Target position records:
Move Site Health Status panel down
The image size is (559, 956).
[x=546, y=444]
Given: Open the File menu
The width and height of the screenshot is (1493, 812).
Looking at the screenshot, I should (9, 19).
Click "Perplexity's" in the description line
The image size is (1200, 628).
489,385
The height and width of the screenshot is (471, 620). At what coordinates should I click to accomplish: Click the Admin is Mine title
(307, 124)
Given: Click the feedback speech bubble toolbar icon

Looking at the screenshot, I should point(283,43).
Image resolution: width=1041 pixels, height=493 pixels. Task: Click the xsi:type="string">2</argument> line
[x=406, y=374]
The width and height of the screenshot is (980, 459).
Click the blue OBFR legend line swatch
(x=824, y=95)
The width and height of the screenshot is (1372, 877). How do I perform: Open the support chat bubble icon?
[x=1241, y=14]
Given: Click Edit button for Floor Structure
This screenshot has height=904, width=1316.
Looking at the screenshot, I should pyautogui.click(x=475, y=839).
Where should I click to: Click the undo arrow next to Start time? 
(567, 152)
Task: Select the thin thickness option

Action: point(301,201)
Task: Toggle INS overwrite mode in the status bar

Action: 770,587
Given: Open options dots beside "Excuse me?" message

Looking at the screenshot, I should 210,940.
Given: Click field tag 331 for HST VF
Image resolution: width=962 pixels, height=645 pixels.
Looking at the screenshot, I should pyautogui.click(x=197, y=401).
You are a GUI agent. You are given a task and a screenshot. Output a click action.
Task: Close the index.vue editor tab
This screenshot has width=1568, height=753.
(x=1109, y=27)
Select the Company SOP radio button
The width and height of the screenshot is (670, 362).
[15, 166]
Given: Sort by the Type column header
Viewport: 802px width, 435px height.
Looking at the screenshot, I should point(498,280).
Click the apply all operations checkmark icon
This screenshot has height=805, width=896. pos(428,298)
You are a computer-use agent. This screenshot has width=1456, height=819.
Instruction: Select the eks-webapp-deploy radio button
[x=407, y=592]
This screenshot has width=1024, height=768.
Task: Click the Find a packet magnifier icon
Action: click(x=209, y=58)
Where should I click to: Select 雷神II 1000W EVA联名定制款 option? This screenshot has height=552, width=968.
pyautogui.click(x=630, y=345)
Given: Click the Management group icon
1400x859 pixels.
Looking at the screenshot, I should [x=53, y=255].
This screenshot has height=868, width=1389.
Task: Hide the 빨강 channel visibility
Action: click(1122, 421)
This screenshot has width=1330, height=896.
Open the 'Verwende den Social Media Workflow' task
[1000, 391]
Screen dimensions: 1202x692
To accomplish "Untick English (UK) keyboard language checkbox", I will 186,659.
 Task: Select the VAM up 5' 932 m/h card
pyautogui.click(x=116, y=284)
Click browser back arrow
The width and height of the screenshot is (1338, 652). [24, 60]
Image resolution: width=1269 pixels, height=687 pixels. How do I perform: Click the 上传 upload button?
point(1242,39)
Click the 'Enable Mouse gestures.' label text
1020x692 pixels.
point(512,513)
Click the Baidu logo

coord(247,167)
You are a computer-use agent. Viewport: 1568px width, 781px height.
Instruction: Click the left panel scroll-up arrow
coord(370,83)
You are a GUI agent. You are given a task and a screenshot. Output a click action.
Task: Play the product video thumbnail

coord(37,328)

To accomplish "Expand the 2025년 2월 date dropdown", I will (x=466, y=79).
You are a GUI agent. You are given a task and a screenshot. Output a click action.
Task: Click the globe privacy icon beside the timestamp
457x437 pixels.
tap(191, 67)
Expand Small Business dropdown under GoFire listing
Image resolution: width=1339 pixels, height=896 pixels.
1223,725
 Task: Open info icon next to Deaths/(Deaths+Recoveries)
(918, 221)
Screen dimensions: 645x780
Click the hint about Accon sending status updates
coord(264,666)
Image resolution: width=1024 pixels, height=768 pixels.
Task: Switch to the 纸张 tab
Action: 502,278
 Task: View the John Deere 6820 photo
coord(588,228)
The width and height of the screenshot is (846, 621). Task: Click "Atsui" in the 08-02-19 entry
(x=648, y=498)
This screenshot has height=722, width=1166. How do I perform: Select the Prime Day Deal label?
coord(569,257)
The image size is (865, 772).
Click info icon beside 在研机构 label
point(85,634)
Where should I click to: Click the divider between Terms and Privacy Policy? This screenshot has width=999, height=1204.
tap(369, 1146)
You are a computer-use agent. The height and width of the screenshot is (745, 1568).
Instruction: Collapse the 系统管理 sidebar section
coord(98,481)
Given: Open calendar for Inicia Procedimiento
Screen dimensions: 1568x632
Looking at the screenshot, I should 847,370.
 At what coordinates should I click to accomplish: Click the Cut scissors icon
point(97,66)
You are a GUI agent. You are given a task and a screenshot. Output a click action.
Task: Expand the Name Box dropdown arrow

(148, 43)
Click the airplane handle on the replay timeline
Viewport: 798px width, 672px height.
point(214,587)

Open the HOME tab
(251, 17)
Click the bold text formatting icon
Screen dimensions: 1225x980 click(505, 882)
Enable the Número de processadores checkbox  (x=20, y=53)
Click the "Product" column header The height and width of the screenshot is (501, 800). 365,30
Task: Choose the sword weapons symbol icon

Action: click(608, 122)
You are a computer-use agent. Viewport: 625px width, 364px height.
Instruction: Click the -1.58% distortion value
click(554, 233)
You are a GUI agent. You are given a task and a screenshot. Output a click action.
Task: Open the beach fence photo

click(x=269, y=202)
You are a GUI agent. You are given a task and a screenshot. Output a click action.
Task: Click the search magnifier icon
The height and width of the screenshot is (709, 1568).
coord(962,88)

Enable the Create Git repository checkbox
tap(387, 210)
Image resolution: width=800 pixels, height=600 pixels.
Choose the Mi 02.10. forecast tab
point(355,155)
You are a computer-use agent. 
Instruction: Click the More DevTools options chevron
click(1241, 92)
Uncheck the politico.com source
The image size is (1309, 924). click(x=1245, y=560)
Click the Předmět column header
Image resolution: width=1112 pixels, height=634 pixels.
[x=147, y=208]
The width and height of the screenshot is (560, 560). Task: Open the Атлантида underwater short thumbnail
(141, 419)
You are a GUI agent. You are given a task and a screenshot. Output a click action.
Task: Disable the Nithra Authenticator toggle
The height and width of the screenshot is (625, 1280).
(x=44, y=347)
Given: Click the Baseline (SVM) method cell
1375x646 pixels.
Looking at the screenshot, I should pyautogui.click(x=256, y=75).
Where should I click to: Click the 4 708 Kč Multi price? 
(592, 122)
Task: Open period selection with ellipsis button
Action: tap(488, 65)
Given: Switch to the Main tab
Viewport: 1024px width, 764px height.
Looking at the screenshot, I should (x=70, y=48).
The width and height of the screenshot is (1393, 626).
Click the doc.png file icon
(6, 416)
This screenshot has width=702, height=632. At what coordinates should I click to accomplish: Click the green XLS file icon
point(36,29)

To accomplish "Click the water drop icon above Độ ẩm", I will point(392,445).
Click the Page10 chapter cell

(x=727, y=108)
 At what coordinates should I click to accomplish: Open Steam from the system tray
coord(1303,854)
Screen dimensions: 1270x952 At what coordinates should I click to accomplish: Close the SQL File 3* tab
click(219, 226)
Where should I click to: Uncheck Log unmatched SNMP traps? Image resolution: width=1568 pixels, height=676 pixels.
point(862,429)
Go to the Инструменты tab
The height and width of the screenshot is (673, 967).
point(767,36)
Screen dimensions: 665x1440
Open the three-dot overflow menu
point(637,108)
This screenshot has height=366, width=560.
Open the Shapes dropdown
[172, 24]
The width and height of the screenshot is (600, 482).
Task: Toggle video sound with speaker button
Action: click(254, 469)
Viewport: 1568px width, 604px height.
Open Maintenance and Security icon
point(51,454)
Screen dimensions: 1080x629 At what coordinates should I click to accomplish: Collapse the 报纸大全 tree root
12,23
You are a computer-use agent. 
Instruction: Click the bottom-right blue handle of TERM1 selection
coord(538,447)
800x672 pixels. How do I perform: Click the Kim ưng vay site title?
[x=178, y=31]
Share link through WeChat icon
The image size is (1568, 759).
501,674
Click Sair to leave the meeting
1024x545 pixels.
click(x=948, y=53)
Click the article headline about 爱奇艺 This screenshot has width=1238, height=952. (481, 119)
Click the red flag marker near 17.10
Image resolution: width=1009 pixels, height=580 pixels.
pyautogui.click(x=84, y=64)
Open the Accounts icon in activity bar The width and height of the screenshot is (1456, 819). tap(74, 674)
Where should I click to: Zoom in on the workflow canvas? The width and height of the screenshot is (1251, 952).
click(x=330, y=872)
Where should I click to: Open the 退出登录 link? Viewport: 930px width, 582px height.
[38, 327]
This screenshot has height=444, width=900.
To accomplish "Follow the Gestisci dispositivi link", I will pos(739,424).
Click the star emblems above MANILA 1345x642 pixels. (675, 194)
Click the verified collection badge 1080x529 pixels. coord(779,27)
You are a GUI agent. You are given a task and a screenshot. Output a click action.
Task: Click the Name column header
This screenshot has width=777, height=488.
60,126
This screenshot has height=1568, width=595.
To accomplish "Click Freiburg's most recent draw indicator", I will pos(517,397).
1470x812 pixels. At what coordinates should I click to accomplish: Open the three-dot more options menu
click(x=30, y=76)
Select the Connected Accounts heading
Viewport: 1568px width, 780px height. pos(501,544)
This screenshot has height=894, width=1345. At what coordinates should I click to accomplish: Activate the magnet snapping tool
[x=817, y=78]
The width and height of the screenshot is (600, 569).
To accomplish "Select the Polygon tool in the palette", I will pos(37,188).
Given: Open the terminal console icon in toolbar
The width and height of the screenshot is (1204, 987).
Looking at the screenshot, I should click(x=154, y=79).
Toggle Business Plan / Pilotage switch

WRITTEN TASK:
Rewrite the stretch of the data from the line that contains "Enable the Create Git repository checkbox" through the line that contains "(x=727, y=108)", replacing "icon" with "symbol" and leaving everything else unchanged. Give back only those lines.

TASK ANSWER:
Enable the Create Git repository checkbox
tap(387, 210)
Image resolution: width=800 pixels, height=600 pixels.
Choose the Mi 02.10. forecast tab
point(355,155)
You are a computer-use agent. 
Instruction: Click the More DevTools options chevron
click(1241, 92)
Uncheck the politico.com source
The image size is (1309, 924). click(x=1245, y=560)
Click the Předmět column header
Image resolution: width=1112 pixels, height=634 pixels.
[x=147, y=208]
The width and height of the screenshot is (560, 560). Task: Open the Атлантида underwater short thumbnail
(141, 419)
You are a GUI agent. You are given a task and a screenshot. Output a click action.
Task: Disable the Nithra Authenticator toggle
The height and width of the screenshot is (625, 1280).
(x=44, y=347)
Given: Click the Baseline (SVM) method cell
1375x646 pixels.
Looking at the screenshot, I should pyautogui.click(x=256, y=75).
Where should I click to: Click the 4 708 Kč Multi price? 
(592, 122)
Task: Open period selection with ellipsis button
Action: tap(488, 65)
Given: Switch to the Main tab
Viewport: 1024px width, 764px height.
Looking at the screenshot, I should (x=70, y=48).
The width and height of the screenshot is (1393, 626).
Click the doc.png file symbol
(6, 416)
This screenshot has width=702, height=632. At what coordinates should I click to accomplish: Click the green XLS file symbol
point(36,29)

To accomplish "Click the water drop symbol above Độ ẩm", I will point(392,445).
Click the Page10 chapter cell

(x=727, y=108)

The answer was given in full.